Dave Ramsey didn’t make up the debt snowball method, but he did popularize it. And his financial management classes taught through Financial Peace University, have helped millions eliminate debt and live a financially comfortable life using a simple program of controlling spending and attacking debt. This course also includes their budgeting software called EveryDollar.

Pros:

  • Focuses on eliminating debt.
  • Gives you an in-person or virtual class, including budgeting, investing, and credit counseling.
  • Includes EveryDollar budgeting software in addition to the class.

Cons: 

  • Higher cost than alternatives.
  • Requires more of your time.
  • Only uses the snowball method for eliminating debt.

Personal Capital

This free app and web-based financial management program focus on building wealth through investments while monitoring spending categories. Using their software, you can track your net worth and budget, analyze fees, and more. 

Pros: 

  • Excellent user interface on the app.
  • Focused on growing net worth.
  • Free software.

Cons: 

  • Requires net worth of $100,000.
  • You will receive occasional calls from a Personal Capital financial advisor.
  • Some connectivity issues (depending on your account holders).

Quicken

Quicken has been around longer than most competitors and has an established product. It is a paid software downloaded to your computer that links with your financial accounts.
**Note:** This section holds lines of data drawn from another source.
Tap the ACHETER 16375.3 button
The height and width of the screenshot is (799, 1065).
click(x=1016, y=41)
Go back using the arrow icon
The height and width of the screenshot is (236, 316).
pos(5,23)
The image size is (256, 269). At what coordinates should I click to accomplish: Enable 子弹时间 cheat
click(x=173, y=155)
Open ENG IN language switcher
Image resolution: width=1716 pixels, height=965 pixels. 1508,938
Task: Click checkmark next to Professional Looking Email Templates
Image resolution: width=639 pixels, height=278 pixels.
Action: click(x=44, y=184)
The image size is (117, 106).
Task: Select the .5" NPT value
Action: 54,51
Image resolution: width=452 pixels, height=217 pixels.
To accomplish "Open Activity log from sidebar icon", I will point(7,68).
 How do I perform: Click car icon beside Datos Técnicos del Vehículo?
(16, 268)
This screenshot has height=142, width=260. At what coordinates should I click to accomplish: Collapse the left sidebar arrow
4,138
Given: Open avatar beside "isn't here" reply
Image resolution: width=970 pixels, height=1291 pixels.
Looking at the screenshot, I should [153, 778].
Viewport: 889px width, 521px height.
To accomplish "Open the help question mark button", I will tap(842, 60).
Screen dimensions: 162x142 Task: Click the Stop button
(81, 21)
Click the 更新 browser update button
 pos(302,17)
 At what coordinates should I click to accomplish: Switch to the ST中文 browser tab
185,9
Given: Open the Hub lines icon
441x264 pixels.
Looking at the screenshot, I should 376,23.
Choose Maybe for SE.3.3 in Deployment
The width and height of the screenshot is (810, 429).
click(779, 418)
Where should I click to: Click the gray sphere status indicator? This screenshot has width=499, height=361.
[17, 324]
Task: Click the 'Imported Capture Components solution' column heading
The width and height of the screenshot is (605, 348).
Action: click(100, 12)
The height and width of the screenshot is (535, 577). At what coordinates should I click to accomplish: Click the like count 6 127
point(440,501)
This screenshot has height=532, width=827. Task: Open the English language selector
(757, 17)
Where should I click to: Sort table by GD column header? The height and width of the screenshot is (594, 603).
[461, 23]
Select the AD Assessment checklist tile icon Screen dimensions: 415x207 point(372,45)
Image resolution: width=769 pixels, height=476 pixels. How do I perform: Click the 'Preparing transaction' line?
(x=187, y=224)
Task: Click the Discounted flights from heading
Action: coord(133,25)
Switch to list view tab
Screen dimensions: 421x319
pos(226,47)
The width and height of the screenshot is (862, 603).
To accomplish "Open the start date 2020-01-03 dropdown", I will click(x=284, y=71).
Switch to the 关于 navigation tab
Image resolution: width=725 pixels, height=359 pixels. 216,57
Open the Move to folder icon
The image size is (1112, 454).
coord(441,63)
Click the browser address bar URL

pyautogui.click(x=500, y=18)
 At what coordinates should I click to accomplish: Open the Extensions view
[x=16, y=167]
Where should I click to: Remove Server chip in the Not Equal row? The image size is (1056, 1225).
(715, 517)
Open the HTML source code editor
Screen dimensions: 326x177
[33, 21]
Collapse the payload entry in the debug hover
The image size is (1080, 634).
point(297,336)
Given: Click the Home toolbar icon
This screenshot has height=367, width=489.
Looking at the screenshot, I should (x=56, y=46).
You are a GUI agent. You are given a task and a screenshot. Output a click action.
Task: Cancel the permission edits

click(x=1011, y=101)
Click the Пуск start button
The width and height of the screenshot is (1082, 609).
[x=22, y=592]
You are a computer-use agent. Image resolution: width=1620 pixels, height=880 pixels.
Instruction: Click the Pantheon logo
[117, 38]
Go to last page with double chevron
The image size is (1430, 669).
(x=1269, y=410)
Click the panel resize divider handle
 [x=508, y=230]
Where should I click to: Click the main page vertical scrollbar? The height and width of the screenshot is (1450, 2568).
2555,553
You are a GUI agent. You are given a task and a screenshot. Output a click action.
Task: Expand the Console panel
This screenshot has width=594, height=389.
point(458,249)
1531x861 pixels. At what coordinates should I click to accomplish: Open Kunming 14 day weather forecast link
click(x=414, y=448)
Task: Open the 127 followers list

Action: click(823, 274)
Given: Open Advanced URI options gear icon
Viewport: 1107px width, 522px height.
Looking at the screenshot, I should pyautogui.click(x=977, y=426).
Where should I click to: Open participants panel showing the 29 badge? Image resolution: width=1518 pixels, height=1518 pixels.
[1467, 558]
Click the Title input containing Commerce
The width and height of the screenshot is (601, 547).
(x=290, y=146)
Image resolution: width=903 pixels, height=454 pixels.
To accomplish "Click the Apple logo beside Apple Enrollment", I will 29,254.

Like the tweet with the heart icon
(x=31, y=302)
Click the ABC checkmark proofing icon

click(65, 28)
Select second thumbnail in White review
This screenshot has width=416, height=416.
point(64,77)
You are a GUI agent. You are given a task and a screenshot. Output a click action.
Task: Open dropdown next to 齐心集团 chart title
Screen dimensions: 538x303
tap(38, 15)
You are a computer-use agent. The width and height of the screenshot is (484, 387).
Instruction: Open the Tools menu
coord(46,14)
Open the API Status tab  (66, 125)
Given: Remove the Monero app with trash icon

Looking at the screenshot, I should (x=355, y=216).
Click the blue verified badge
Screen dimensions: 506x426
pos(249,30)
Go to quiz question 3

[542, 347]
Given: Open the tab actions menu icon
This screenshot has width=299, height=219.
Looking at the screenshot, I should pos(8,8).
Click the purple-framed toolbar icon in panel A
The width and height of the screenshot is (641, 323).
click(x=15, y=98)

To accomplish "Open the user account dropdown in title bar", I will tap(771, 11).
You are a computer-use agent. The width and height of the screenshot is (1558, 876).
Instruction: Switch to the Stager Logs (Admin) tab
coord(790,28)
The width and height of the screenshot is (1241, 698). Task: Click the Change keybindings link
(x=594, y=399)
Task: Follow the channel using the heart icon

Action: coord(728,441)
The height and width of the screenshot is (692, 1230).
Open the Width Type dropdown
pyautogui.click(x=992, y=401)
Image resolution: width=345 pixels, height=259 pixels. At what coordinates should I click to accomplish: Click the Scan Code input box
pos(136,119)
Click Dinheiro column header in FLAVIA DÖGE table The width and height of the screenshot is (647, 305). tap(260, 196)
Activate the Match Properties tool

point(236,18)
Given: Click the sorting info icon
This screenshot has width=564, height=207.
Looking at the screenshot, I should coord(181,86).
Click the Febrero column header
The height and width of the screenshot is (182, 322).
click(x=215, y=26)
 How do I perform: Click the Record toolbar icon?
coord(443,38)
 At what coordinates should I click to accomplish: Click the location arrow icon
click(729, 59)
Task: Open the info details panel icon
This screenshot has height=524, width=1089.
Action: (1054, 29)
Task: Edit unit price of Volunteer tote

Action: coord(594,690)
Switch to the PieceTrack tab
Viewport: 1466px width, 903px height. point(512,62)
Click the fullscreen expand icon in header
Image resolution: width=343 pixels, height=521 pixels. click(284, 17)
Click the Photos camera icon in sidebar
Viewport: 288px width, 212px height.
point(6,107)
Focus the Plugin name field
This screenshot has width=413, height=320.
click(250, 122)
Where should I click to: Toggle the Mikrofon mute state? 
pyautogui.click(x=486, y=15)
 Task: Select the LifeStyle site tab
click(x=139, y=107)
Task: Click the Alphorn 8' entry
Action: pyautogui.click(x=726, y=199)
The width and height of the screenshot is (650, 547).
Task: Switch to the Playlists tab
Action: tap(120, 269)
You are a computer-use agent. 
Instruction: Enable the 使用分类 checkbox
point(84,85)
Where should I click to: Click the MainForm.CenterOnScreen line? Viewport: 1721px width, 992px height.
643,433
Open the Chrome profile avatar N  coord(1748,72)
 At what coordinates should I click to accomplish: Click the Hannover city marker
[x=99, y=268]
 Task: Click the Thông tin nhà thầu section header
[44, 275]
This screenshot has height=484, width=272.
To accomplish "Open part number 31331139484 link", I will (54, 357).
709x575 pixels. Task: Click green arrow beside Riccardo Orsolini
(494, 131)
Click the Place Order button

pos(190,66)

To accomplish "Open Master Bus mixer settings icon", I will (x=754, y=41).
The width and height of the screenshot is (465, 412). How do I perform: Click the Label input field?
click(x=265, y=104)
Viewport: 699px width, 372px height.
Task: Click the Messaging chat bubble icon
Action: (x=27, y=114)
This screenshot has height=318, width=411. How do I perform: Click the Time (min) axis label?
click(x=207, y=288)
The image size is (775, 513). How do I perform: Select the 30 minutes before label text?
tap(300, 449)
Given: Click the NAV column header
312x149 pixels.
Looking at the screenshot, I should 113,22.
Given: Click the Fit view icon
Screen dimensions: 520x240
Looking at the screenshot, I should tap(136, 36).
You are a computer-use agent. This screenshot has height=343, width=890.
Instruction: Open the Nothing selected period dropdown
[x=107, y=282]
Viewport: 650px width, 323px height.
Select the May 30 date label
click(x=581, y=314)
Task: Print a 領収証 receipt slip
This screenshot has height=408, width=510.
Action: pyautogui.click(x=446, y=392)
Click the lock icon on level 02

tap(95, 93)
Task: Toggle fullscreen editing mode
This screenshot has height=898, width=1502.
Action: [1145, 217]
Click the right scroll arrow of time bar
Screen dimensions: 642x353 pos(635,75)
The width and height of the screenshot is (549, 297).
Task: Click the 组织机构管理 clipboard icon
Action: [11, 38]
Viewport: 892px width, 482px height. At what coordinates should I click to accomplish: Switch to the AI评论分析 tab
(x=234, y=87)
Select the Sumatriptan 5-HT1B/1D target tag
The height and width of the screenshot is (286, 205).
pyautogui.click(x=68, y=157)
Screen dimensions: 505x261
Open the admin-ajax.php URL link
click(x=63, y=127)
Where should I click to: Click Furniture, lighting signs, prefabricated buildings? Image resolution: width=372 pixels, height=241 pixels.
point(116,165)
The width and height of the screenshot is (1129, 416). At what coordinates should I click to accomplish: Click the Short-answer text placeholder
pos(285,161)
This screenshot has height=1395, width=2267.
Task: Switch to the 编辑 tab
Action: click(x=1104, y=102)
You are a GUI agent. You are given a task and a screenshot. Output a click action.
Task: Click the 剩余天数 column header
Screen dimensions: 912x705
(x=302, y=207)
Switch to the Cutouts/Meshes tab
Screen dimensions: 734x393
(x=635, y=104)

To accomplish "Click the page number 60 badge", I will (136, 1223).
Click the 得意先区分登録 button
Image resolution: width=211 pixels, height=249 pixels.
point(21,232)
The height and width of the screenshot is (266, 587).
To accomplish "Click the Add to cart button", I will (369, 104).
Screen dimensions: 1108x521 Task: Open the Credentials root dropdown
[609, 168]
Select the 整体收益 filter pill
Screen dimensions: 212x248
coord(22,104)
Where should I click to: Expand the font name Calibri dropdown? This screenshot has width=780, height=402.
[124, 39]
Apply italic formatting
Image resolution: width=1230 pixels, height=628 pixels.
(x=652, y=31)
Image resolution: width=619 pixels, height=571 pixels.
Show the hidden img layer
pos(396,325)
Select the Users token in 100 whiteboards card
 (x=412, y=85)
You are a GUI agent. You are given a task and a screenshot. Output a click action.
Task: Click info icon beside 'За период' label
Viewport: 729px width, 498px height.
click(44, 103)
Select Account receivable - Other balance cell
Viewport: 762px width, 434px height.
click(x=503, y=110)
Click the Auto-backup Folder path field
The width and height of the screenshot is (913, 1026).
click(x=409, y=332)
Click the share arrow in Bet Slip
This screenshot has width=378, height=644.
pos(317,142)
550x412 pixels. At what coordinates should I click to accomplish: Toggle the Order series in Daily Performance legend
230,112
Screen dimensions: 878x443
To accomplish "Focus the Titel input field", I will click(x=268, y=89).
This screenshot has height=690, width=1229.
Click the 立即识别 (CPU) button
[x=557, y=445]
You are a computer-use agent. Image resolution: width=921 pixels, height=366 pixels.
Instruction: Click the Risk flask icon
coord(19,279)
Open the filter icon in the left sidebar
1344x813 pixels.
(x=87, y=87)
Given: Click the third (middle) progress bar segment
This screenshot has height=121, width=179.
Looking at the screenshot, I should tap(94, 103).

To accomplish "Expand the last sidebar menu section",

Some of its advantages are its customizability and its tax planning abilities.   

Pros: 

  • More accounting and finance abilities than app-based alternatives
  • Fewer connectivity issues than most alternatives
  • Allows multiple budgets

Cons: 

  • Paid software.
  • Not app-based.
  • More expensive than Mint.

Costs

Debt Assistance App
Costs
Tools
Financial Peace University
$79.99
Comes with EveryDollar budgeting software
Personal Capital
Free ($100,000 net worth minimum)
Monitors net worth
Quicken
$5.99 per month
Syncs to DIY tax software

The bottom line

I used the snowball method when paying off my debt, which worked well for me. But that wasn’t the only thing I did. I also tried to live as frugally as possible, paid attention to where every dollar went, found ways to increase my income, and more. 
To succeed at paying off your debt in a year, you must use as many tools as possible and work as hard as possible. Doing this will change your life. It will make your life more difficult for a short period of time, but in the long run, your benefits will be immeasurable.